Personal information
- Born: 30 March 1973 (age 53) Harpenden, Hertfordshire, England
- Height: 196 cm (6 ft 5 in)
- Weight: 88 kg (194 lb)

Sport
- Sport: Field hockey
- Position: Goalkeeper

Senior career
- Years: Team / Caps / Goals
- 1990–1995: Firebrands / - / -
- 1995–2008: Reading / - / -
- 2008–2015: Guildford / - / -
- 2015–2017: Indian Gymkhana / - / -

National team
- Years: Team / Caps / Goals
- 1993–2005: GB / 74 / -
- 1993–2005: England / 120 / -

Medal record
field hockey
Representing England
Commonwealth Games
| Bronze medal – third place | 1998 Kuala Lumpur | Team |
European Championship
| Bronze medal – third place | 1995 Dublin | Team |
| Bronze medal – third place | 1999 Padua | Team |
| Bronze medal – third place | 2003 Barcelona | Team |

= Simon Mason (field hockey) =

English field hockey player

Simon Graham Mason (born 30 March 1973) is an English male former field hockey goalkeeper who competed at three Olympic Games in 1996, 2000 and 2004.

== Biography ==
Mason born in Harpenden, Hertfordshire, England and was educated at Katharine Lady Berkley School and called up to the England U18 squad in 1990. Nicknamed Long Arm of the Law, he played club hockey for Firebrands in the Men's England Hockey League becoming club captain and making his England and Great Britain debuts and participating in the 1994 Men's Hockey World Cup, before joining Reading in 1995, following the Bristol club's relegation.

While at Reading, he competed at the 1996 Olympic Games in Atlanta, representing Great Britain, won a bronze medal for England at the 1998 Commonwealth Games in Kuala Lumpur, and went to his second Olympics, at the 2000 Olympic Games in Sydney.

Mason represented England at the 2002 Commonwealth Games in Manchester before appearing at his third Olympic Games in 2004 in Athens.

He retired from international hockey in 2005 but continued to play for Reading before joining Guildford for seven seasons and then Indian Gymkhana.
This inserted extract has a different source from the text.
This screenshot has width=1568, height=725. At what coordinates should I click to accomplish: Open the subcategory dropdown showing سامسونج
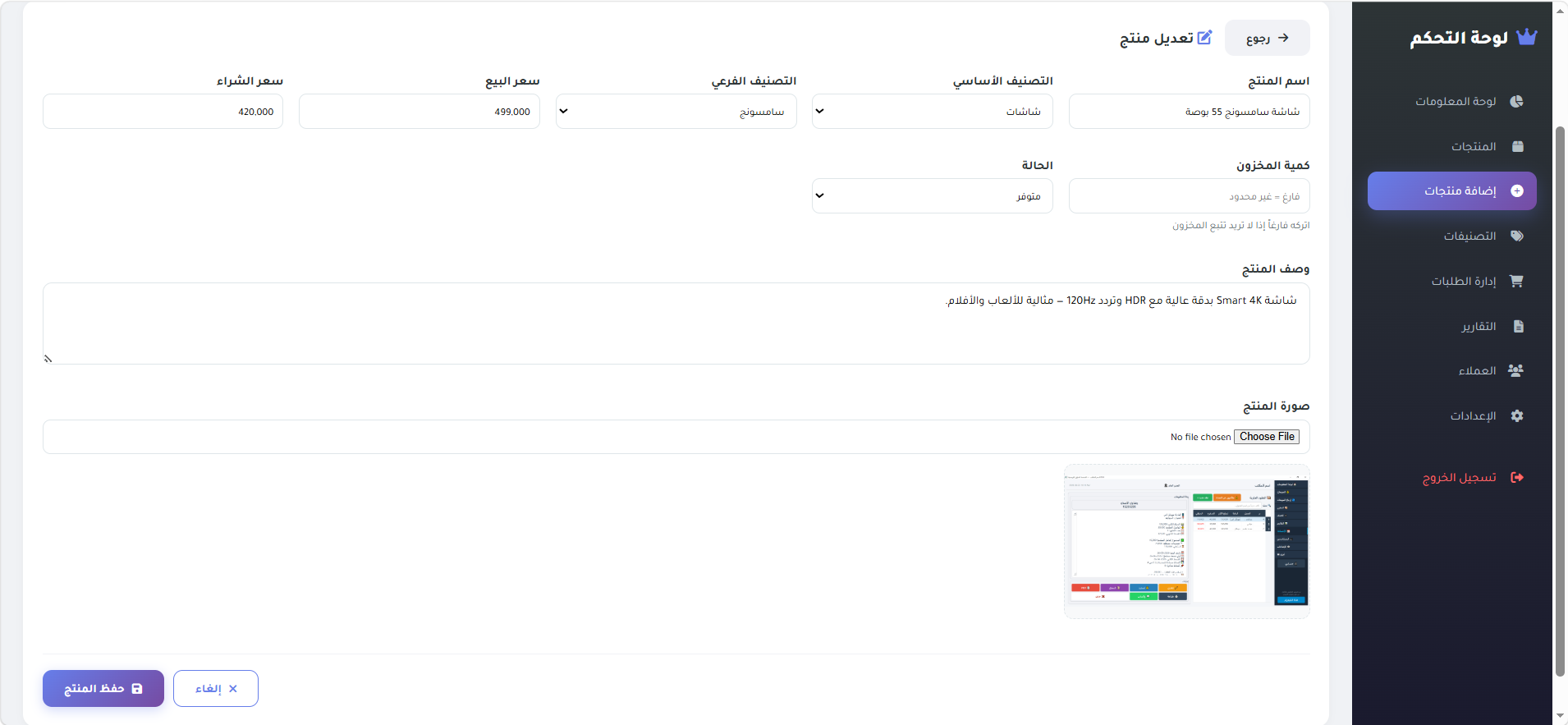click(x=676, y=112)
He is a resident of Woking, and is co-owner and managing director of Mercian Sports Company a specialist field hockey equipment company. He was the President of the England Hockey Board (2010–2013), is a current member of the executive board for the European Hockey Federation and was on the Athlete Committees for both the International Hockey Federation and the Organising Committee for the London Olympic Games (2005–2012).